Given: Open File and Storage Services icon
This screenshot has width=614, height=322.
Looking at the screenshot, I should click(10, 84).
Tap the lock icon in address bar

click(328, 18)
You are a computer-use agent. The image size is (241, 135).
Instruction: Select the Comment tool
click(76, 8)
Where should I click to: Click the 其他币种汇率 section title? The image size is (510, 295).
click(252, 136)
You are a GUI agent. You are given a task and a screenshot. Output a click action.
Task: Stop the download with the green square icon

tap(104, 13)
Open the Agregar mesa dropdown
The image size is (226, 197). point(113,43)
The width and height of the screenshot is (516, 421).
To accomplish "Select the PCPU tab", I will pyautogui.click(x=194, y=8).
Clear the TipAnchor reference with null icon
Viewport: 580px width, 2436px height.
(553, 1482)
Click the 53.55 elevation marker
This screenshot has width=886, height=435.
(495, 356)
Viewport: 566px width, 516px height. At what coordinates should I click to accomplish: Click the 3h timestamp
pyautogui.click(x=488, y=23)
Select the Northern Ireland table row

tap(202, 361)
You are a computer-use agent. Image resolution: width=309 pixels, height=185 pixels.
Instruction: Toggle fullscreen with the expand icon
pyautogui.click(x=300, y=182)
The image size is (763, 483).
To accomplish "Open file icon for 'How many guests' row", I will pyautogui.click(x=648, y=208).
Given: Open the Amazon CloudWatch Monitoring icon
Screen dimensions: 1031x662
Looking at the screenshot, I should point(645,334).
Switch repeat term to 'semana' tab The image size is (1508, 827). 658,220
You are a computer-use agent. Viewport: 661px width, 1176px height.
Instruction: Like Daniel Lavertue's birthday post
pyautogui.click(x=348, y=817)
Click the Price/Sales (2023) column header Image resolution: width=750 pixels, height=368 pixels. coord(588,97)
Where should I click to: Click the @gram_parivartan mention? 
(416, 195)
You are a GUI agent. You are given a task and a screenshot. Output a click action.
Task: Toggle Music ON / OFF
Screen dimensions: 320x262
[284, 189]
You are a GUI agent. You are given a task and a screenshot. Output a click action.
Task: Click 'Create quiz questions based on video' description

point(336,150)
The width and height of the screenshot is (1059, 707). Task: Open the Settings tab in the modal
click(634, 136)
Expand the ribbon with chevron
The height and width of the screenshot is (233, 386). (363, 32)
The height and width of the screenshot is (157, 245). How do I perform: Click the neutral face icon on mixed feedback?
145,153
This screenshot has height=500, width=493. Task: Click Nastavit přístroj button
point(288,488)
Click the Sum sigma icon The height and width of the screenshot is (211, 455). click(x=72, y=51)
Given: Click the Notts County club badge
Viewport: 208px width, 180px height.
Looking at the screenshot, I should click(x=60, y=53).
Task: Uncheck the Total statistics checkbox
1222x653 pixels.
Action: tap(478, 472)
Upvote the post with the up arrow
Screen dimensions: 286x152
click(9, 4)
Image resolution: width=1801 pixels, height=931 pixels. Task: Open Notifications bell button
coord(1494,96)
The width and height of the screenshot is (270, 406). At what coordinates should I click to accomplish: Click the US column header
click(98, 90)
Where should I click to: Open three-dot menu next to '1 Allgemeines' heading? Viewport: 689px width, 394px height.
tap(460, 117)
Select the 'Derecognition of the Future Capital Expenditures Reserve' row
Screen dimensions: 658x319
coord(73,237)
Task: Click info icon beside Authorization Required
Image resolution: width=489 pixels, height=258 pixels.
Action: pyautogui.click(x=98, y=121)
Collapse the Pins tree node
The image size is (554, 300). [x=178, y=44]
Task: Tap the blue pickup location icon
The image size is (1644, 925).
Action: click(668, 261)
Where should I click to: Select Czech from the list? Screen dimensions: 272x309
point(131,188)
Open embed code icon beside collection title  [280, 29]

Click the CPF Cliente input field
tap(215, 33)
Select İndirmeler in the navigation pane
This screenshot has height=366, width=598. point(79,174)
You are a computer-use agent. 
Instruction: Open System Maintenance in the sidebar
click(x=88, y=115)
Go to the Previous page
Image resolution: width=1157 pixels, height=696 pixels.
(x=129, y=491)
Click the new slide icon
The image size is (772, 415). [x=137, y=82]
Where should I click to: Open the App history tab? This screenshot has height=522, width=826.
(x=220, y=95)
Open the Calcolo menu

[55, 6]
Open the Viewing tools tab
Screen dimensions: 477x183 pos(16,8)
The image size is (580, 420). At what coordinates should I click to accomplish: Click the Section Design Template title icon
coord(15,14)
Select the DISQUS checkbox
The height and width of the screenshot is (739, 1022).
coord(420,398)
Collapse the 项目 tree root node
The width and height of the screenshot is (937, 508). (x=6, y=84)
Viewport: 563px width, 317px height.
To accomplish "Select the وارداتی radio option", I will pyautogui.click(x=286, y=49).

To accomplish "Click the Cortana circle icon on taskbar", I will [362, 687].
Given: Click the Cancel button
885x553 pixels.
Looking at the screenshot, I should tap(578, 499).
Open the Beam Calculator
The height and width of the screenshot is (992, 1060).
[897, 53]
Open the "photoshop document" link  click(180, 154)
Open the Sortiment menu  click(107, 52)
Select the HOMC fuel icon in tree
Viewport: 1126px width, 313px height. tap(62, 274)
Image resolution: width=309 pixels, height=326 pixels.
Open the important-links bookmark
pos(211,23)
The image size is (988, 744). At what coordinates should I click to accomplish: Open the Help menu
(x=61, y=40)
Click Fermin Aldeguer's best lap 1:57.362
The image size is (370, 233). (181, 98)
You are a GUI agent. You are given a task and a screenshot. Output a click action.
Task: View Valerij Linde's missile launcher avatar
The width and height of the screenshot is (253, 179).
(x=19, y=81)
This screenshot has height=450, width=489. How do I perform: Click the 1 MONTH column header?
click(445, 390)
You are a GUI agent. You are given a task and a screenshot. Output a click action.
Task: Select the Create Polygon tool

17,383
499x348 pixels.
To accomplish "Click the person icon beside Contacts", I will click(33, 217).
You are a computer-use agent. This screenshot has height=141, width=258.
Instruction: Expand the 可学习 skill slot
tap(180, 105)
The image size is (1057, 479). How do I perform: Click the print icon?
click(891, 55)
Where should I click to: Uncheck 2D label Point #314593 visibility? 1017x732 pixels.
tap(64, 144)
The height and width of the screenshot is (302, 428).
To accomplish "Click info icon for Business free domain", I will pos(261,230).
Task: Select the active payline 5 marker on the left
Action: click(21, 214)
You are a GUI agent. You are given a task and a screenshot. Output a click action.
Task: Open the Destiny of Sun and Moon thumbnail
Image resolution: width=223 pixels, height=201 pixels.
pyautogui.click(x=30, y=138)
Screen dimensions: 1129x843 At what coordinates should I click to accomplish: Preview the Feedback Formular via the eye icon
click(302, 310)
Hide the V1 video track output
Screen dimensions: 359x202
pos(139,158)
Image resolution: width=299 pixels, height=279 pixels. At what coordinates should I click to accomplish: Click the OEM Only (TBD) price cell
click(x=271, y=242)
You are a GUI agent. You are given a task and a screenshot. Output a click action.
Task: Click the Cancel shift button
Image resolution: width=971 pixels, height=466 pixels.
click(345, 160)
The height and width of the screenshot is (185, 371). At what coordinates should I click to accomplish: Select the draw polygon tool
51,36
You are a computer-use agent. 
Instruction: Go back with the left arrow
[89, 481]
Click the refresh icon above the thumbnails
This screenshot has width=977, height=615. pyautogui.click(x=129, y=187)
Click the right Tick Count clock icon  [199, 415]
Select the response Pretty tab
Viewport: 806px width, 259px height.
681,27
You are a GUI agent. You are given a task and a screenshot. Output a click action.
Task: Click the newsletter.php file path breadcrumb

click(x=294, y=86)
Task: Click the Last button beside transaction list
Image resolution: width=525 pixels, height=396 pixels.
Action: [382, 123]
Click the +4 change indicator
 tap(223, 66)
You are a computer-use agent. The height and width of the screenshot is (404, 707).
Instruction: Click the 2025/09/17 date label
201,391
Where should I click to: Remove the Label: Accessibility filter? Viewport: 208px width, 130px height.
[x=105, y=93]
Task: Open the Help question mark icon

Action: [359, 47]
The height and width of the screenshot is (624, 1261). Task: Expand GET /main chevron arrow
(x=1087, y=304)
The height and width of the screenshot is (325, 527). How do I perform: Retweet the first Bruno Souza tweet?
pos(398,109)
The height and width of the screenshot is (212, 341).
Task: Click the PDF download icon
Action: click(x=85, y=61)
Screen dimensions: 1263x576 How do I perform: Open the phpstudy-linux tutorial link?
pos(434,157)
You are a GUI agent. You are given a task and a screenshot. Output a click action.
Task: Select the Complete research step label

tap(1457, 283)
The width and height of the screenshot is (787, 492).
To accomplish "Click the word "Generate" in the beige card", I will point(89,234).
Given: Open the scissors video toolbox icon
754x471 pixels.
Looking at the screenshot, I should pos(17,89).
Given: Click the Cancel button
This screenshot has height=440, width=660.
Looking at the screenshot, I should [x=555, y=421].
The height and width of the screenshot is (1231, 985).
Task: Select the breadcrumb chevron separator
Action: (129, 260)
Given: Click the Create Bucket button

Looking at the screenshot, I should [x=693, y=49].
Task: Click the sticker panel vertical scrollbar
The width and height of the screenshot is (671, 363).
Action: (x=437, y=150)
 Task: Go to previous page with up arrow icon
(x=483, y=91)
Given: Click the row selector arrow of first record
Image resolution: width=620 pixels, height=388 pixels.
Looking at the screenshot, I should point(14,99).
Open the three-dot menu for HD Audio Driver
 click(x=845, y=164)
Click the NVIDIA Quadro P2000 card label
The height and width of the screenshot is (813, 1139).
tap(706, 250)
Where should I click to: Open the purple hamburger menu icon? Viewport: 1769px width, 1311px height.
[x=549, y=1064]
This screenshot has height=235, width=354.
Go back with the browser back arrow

Required work:
Copy each line of the records containing the string "card".

Expected output:
To accomplish "Click the word "Generate" in the beige card", I will point(89,234).
Click the NVIDIA Quadro P2000 card label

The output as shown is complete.